People often wonder if they can acclimate their hardwood flooring while it’s boxed up. The short answer? No, this is not a good idea. At Vermont Hardwoods, we don’t box our flooring at all. Other companies may choose to do so, but you should remove it from the box to acclimate properly. Let’s explore why that is.
Why Do I Need to Acclimate Flooring?
Wood is a sponge and will eventually equalize to whatever conditions it finds itself in. Extra moisture will expand the boards, while dry air can cause them to shrink. Leaving wood flooring to acclimate to the humidity of your living environment for two weeks allows it to expand or contract before installation.
Acclimation lessens the amount of shrinkage or expansion that occurs after installation, which prevents potential problems later, like buckling, cupping or warping. This is why it’s so important that the acclimation happen in an environment as close as possibly to daily use conditions. If the flooring is left in a box, the wood is insulated from the room’s environment and may not acclimate properly.
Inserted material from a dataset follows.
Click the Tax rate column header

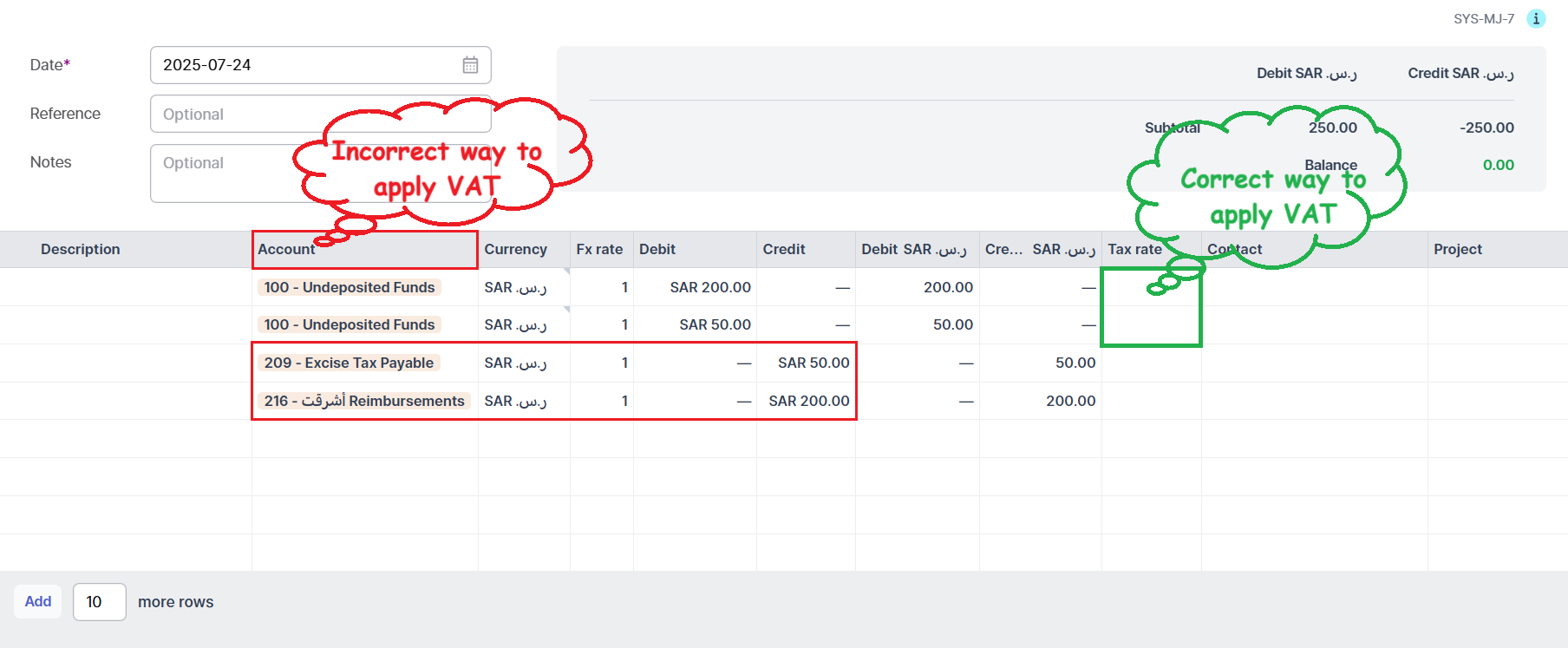tap(1134, 249)
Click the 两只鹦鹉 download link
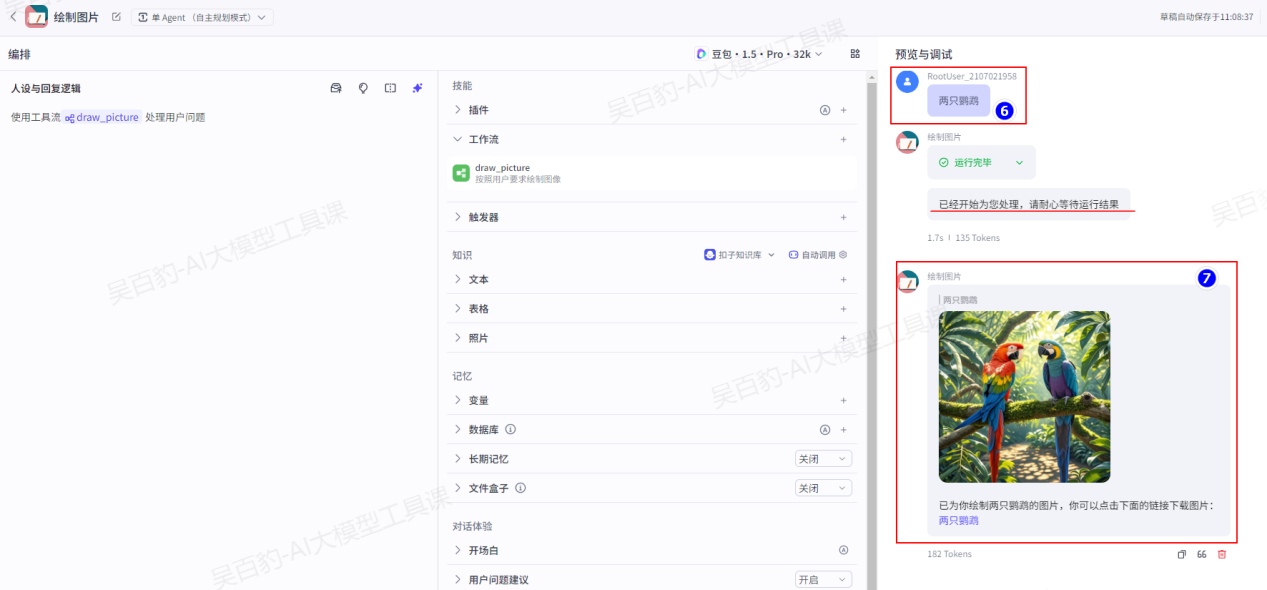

So How Do I Acclimate Hardwood Flooring Properly?
Ideal acclimation takes place in the same place and conditions that the flooring will be installed. Acclimation of indoor flooring shouldn’t happen on a construction site while the structure is still open to outside air, but indoors, with any heat or air conditioning running to keep the room at living temperature. You should also allow air flow around the flooring, so that each piece gets equal exposure to the environment. Attempting to acclimate in a box not only insulates the flooring, it also prevents this air flow.